▸ EXERCISE GOAL:
For each statement about the tomato sauce post, answer yes or no, and quote the exact words from the post that decide it. (a) The neighbor's company publishes cookbooks. (b) The writer adds salt and lemon juice to each quart of tomatoes bottled. (c) The writer plants only Roma tomatoes.

▸ DOCUMENT EXTRACT:
+===+
Thursday, March 10, 2016

Mangia! Mangia! Who wants dinner?

 
I have a foodie friend and neighbor. He is part owner in a few restaurants. He is building another restaurant a few miles from where we live. One of the things his company publishes are cookbooks, and he often gives me a variety of cookbooks which he has had published.  Every year he hosts a neighborhood shindig where we get together and have a homemade pizza fest cooking delightful custom made pizzas in his outdoor wood fired oven. He is a lover of Italian food and likes it when I tell stories of my Italian heritage. He's been asking me for my recipe for tomato sauce. Call it whatever you want...spaghetti sauce, pasta sauce, Italian sauce, gravy, tomato manna from the Gods, etc. No matter what you call it, to me and my family we call it delicious comfort food. To any self respecting Italian or person of Italian heritage it is how you show love for your family, (both immediate and extended) --by cooking delicious food for them.

outdoor brick oven

     So, thanks to this enterprising and one of a kind neighbor, I have written down the recipe that I learned by heart from my Mother and my Nonna Lucia Fastiggi. And...just to set the record strait according to Lucy you're eating macaroni, not pasta, and you put gravy over it not sauce!! (Also...she always carried a pocketbook, say pocabook, not a purse.) Like any died in the wool person from New York or New Jersey she and Grandpa happily retired to Florida, with a few thousand other Easterners and lived happily ever after till the good Lord called them home.

     The one thing I have added to the recipe is the use of my home canned, home grown, pesticide free garden tomatoes instead of using store bought canned tomatoes (but feel free to use that if you do not have a garden). I always plant about a dozen Roma and other assorted types of tomato plants in my vegetable garden. It is an annual ritual at the end of summer to bottle all the delicious tomatoes that we have been blessed with. I use a water bath and add salt and lemon juice to each quart bottled. Nothing beats our home grown tomatoes. You can even make this sauce with fresh tomatoes but you must peel/skin all the tomatoes first, then make the sauce, which would make the process take up most of the day (but your taste buds will thank you later). 
Roma tomatoes



Please top your spaghetti with real actual Parmesan, Romano or Asiago cheese. Don't ever let me catch you sprinkling on that disgusting stuff that comes in a green can that is labeled cheese. Go to a deli or the deli section of the grocery store and get real grated/shredded cheese (yes even Wal-Mart carries it in the deli). Even better, go to a place like Costo and buy a delicious hunk of cheese and grate it yourself. I'm telling you a delicious chunk of cheese like that does not last more than a week in my house. Guess I've raised some good little Italian offspring around here. 
Real parmesan cheese!
+===+
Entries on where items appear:

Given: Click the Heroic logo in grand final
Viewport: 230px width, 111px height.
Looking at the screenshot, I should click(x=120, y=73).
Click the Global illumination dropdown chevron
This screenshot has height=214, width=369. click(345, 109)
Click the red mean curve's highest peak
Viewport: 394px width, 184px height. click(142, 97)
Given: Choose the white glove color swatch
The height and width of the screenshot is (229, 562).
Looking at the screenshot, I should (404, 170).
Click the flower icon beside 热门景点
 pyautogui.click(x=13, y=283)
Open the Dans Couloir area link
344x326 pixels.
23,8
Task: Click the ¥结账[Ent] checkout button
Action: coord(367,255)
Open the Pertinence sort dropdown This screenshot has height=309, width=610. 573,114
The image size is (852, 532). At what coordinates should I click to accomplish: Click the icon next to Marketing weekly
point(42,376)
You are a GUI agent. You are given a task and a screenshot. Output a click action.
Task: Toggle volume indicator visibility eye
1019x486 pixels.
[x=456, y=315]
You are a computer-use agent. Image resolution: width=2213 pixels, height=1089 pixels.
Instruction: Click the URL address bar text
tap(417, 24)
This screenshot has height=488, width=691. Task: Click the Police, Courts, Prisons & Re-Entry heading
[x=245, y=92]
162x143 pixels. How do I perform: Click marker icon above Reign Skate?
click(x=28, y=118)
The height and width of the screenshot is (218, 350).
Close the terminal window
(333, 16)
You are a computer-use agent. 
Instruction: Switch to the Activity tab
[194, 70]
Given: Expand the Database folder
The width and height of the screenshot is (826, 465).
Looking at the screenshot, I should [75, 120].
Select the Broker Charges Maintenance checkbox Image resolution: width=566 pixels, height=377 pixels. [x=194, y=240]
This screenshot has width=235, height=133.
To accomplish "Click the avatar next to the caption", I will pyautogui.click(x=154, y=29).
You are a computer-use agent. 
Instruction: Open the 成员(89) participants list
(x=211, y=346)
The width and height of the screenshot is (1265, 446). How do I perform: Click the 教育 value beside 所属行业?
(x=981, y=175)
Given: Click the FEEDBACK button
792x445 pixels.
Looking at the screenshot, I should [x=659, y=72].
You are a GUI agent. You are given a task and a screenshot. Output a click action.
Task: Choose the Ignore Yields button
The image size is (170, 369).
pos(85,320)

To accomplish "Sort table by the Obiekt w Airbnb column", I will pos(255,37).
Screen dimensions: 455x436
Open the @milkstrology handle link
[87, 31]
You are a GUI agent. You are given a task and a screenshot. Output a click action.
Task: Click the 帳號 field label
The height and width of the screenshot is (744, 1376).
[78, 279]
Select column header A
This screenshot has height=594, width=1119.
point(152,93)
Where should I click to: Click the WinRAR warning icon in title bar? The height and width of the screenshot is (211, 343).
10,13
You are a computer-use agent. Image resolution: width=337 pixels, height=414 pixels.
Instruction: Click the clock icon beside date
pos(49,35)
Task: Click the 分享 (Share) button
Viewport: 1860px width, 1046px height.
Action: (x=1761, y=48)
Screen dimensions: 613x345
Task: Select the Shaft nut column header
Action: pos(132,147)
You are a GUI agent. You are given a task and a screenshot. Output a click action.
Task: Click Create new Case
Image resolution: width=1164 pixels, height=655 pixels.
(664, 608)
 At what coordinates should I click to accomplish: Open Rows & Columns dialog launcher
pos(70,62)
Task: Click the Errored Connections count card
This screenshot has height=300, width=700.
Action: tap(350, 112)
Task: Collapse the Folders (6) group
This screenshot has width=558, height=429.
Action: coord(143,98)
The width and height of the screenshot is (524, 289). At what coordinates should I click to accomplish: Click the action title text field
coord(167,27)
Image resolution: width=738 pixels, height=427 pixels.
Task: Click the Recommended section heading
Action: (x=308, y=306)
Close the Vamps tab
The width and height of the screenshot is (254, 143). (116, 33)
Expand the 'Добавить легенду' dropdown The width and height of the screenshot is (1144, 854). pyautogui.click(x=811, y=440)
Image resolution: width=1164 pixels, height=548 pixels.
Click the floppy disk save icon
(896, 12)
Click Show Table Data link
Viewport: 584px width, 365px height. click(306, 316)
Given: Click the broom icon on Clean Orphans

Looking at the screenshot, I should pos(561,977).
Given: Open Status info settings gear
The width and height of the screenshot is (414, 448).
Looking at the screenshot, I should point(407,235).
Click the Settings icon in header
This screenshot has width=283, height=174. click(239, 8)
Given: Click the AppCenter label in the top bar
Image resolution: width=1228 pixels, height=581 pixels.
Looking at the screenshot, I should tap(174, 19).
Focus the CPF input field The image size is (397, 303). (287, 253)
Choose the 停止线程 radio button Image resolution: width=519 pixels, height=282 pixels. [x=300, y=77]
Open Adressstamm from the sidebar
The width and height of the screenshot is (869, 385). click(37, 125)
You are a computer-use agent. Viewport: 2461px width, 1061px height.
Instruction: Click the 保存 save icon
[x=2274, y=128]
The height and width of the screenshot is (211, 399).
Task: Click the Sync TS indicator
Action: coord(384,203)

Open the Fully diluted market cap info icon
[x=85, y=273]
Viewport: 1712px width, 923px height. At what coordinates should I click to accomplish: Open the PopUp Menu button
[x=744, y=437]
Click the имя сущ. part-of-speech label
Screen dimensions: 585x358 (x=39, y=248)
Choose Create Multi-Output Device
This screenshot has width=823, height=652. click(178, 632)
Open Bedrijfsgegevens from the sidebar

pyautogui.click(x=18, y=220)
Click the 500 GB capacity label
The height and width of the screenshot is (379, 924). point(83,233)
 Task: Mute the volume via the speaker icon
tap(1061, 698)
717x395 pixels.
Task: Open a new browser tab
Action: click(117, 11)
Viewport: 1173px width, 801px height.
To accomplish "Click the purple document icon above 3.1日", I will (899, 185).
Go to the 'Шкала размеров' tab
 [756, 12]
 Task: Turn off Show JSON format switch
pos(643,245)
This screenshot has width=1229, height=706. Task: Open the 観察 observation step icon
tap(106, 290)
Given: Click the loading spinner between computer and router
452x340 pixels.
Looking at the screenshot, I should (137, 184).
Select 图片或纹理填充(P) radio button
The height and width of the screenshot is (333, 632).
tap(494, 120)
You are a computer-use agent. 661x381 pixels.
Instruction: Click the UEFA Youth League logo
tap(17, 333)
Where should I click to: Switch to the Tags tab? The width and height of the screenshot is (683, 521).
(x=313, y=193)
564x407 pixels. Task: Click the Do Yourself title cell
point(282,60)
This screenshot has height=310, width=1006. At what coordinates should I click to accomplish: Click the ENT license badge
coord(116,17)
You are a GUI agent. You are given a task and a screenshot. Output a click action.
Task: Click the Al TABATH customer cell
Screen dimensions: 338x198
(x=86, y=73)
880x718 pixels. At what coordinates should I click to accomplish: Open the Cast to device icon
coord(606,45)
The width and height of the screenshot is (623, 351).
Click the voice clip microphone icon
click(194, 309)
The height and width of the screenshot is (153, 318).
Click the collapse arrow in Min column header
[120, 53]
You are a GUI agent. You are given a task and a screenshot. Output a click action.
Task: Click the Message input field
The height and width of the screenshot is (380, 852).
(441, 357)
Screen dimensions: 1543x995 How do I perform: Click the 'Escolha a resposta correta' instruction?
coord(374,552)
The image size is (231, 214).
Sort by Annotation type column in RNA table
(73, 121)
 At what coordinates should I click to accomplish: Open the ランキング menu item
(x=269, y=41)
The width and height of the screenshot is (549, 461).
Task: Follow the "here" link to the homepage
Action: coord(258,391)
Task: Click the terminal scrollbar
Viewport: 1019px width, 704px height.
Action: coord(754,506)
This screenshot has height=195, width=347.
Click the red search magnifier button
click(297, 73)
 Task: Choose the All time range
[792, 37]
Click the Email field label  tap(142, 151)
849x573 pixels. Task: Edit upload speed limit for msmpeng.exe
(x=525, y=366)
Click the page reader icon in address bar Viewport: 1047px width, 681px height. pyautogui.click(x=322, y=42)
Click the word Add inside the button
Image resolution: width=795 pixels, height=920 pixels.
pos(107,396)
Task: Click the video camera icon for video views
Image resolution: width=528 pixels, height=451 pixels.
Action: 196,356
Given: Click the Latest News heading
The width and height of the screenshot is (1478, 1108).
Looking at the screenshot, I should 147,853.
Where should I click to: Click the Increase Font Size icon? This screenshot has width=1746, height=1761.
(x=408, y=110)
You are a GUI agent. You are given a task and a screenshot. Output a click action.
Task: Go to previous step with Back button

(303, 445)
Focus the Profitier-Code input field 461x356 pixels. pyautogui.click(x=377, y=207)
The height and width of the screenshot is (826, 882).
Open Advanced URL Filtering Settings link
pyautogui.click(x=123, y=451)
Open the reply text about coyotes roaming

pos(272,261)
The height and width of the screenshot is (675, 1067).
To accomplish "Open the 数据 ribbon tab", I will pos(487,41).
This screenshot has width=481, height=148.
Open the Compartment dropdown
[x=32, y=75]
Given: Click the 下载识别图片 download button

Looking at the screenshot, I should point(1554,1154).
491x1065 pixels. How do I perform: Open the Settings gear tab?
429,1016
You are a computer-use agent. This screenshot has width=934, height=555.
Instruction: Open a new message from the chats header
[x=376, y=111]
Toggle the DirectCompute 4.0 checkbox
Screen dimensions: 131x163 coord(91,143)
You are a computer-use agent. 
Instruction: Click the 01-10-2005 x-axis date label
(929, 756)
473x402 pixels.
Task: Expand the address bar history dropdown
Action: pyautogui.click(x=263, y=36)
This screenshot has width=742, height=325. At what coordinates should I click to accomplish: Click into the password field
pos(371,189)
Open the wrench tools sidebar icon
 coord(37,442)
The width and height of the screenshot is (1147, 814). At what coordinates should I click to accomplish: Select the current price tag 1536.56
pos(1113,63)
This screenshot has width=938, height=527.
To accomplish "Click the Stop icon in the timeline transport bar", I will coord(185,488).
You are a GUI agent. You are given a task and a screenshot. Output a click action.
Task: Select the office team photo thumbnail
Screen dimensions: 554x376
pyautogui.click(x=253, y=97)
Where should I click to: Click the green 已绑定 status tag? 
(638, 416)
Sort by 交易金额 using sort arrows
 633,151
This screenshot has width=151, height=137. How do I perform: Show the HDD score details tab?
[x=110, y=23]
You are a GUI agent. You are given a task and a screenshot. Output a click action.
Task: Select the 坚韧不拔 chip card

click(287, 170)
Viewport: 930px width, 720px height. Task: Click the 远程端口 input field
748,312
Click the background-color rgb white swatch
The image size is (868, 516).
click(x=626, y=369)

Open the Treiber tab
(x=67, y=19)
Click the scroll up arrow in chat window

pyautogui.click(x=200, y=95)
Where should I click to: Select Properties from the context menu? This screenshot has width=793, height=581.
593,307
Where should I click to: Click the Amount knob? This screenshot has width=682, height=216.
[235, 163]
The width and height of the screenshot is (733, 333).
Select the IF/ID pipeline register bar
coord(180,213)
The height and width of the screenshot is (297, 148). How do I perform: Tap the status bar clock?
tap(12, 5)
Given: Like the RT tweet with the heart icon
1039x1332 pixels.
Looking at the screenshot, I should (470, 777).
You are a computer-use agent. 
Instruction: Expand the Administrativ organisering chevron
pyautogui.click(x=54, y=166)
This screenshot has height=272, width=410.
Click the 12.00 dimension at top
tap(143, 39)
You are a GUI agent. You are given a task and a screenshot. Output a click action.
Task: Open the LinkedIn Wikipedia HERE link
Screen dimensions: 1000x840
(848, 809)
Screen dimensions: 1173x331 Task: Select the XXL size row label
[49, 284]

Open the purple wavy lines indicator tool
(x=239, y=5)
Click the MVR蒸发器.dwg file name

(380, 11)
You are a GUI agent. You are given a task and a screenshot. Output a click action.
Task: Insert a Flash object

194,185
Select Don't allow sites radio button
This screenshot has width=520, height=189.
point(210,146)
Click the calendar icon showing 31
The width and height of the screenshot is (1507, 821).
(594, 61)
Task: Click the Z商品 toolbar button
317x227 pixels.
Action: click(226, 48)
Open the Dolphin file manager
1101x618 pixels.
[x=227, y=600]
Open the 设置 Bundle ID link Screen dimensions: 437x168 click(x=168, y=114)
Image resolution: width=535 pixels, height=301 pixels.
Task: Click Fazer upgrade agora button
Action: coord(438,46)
+===+
▸ RESPONSE:
(a) Yes: "One of the things his company publishes are cookbooks"
(b) Yes: "I use a water bath and add salt and lemon juice to each quart bottled."
(c) No: "I always plant about a dozen Roma and other assorted types of tomato plants in my vegetable garden."